In a study published in the New England Journal of Medicine, researchers from the Maryland-based biotech firm Novavax report that the company’s COVID-19 vaccine is 51% efficacious in protecting people from disease.
The results come from a Phase 2 study of the two-dose vaccine, which uses a different technology than the three COVID-19 shots currently authorized by the U.S. Food and Drug Administration. Currently authorized shots from Pfizer-BioNTech and Moderna both use an mRNA-based technology, while Johnson & Johnson-Janssen relies on an adenovirus to deliver SARS-CoV-2 genes to the body—both approaches work by training the body’s immune cells to make viral proteins that other immune cells then attack, so these defenses are then ready to target the SARS-CoV-2 virus when infection happens. Novavax designed its shot to already contain the viral protein, so when it’s injected into the body, it’s immediately targeted as foreign.
In March, the company released results from its U.K.-based Phase 3 study, which showed that overall, the vaccine was 96% efficacious in protecting people from COVID-19 symptoms, and 86% efficacious in shielding them from the B.1.1.7. variant first identified in the U.K. Despite those promising results, Novavax has not yet filed a request to the U.S. Food and Drug Administration for emergency use authorization for its vaccine, although the company expected to do so several weeks after releasing its report.
The recent NEJM study involved more than 2,600 people in South Africa, and was started in November 2020—after the U.K. study and, coincidentally, after the emergence of a new variant of SARS-CoV-2, called B.1.351, in the African country. That enabled the researchers to focus more specifically on whether the vaccine protects against the B.1.351 variant. Overall, a full regime of the Novavax vaccine—two shots—as 51% efficacious in protecting people from COVID-19 symptoms, ranging from mild to severe.
That 51% number might not sound great, but we need to consider the context, says Shabir, Madhi, professor of vaccinology at the University of Witwatersrand in Johannesburg, and the senior author of the study. “We need to recalibrate the expectations for this first generation of COVID-19 vaccines,” he says, “especially for countries [like South Africa] where B.1.351 dominates.
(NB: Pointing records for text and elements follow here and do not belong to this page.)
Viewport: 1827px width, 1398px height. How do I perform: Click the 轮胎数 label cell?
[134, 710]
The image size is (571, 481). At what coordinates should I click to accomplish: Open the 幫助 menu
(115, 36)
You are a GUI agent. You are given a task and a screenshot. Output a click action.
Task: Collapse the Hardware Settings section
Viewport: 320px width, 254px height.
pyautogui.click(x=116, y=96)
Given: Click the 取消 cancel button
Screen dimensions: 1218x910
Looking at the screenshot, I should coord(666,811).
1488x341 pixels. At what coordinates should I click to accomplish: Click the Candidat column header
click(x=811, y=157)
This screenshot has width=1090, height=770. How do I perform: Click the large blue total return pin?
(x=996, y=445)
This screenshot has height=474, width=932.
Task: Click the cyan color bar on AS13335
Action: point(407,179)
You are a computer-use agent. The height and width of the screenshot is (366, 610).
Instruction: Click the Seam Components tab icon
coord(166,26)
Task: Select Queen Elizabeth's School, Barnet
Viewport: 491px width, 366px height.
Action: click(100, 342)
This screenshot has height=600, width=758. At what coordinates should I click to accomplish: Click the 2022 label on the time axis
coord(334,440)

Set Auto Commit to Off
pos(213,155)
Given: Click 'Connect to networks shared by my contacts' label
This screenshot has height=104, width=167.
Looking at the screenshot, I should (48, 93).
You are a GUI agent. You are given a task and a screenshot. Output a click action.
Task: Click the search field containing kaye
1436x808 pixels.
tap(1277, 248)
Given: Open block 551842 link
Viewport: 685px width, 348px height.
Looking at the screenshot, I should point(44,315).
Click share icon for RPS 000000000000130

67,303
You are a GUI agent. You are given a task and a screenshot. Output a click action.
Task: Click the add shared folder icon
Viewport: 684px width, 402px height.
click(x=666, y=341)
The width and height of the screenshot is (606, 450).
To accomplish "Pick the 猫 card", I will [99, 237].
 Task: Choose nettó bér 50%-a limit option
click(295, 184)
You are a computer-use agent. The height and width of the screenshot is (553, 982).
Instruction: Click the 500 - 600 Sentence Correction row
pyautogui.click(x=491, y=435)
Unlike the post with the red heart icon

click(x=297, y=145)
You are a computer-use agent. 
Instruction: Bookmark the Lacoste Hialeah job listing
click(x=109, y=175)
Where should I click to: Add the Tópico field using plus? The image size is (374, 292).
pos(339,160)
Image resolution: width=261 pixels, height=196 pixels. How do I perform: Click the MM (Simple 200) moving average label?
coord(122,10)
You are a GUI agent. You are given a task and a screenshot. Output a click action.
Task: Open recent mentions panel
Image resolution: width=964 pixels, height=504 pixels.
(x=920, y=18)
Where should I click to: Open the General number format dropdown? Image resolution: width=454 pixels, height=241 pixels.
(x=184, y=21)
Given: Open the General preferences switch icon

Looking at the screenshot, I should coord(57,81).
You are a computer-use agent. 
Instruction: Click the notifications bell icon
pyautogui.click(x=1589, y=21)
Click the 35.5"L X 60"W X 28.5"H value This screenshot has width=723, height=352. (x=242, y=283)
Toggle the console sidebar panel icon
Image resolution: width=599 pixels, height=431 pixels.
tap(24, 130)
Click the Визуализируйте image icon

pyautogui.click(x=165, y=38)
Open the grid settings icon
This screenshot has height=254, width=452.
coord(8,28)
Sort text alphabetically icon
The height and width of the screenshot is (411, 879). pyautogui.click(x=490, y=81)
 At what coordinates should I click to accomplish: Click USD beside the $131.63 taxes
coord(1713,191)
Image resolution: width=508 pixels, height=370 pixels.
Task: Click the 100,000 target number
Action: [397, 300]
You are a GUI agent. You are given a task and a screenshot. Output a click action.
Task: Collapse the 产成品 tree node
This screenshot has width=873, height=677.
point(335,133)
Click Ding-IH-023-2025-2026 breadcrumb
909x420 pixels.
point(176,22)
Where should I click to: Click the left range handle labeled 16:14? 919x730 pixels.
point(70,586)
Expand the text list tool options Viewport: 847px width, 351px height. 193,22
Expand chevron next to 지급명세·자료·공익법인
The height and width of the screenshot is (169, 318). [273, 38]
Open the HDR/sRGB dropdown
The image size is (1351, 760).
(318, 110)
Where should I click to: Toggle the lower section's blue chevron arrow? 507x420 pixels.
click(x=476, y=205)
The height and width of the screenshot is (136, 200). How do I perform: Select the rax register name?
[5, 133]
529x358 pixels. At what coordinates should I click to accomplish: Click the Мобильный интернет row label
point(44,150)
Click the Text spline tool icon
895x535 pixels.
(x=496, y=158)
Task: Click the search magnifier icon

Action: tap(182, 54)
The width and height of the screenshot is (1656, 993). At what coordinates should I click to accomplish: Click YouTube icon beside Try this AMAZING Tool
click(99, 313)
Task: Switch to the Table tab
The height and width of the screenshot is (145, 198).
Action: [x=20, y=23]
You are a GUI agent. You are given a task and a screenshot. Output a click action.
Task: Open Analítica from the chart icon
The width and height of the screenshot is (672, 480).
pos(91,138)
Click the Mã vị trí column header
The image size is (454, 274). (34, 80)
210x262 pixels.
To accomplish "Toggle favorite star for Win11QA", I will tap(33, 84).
In these situations it’s no longer important for a country to get to so-called herd immunity, because the efficacy of vaccines against mild to moderate infection with variants is somewhat diminished compared to the ancestral [virus]. Rather than expecting vaccines to get us to the herd immunity threshold, which I don’t believe will ever occur, the goal needs to be to ensure that we are able to vaccinate high risk individuals as quickly as possible and get them from developing severe disease and dying of COVID-19.”
Madhi acknowledges that Novavax’s shot will likely have “limited value in targeting healthy younger people in a country such as South Africa,” but argues that it could still be extremely useful in stemming more severe disease in vulnerable people like the elderly and those with underlying health conditions. “It’s really not about how many people you get vaccinated but how many high risk people you can get vaccinated as quickly as possible,” he says.
Among those high risk individuals are people with compromised immune systems, either because of immune-suppressing treatments like chemotherapy for cancer, or other infections like HIV. Because HIV is so prevalent in South Africa, to get a better idea of how well the vaccine works in people with weakened immune systems, the researchers also broke down efficacy by HIV status, and found that the shot was slightly less efficacious in protecting against COVID-19 among those who were HIV positive, and about 60% efficacious in protecting those who were HIV negative.
The company declined to provide comment on the Phase 2 studies; a spokesperson says the company will wait to comment until the Phase 3 results are available in coming months.